TRIER. Die Trierer Bürgerservice GmbH hat heute beim Amtsgericht Trier einen Antrag auf Eröffnung des Insolvenzverfahrens in Eigenverwaltung gestellt. Das gemeinnützige Unternehmen stellt damit die Weichen für eine Sanierung, Entschuldung und Fortführung des Betriebes mit aktuell 270 Mitarbeiterinnen und Mitarbeitern.

Alle Geschäfts- und Qualifizierungsbereiche der Bürgerservice GmbH werden auch nach Stellung des Insolvenzantrages uneingeschränkt und unter der bisherigen Geschäftsführung mit Zustimmung des Insolvenzgerichts fortgeführt.

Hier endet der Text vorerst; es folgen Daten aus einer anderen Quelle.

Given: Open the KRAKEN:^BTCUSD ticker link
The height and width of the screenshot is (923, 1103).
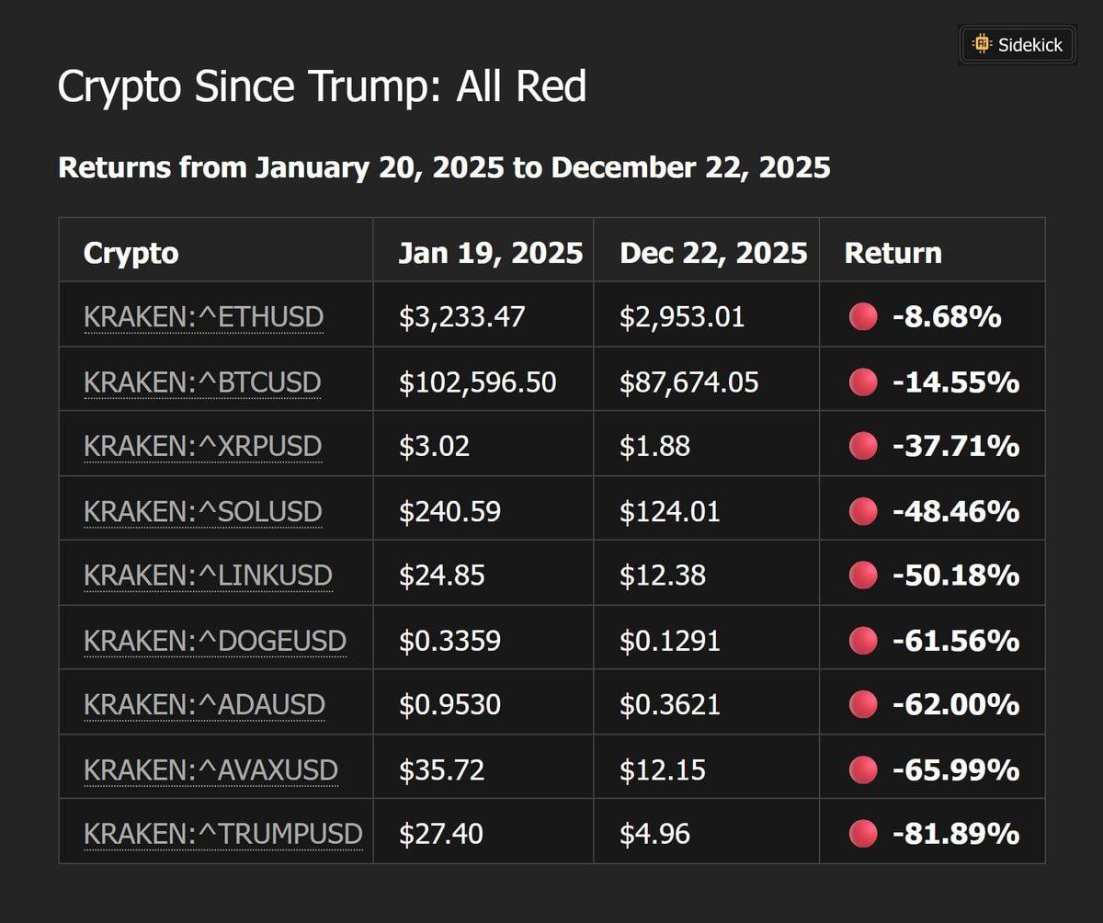Looking at the screenshot, I should click(202, 382).
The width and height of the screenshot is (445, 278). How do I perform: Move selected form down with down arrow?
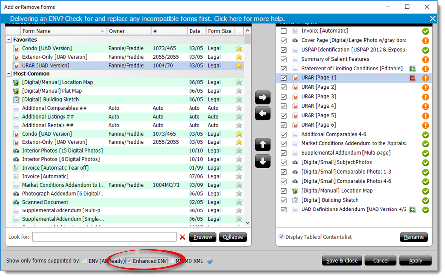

Der gemeinnützige sozialorientierte Bürgerservice besteht als GmbH bereits seit 1993 und nimmt sich vor allem der Menschen an, die auf dem Arbeitsmarkt aufgrund mangelnder Qualifizierung, durch Langzeitarbeitslosigkeit oder Beeinträchtigungen und Behinderungen benachteiligt sind. Das Unternehmen befindet sich seit 2011 in einer ausgedehnten Restrukturierungsphase, die vor allem in der stetigen Kürzung arbeitsmarktpolitischer Mittel begründet liegt.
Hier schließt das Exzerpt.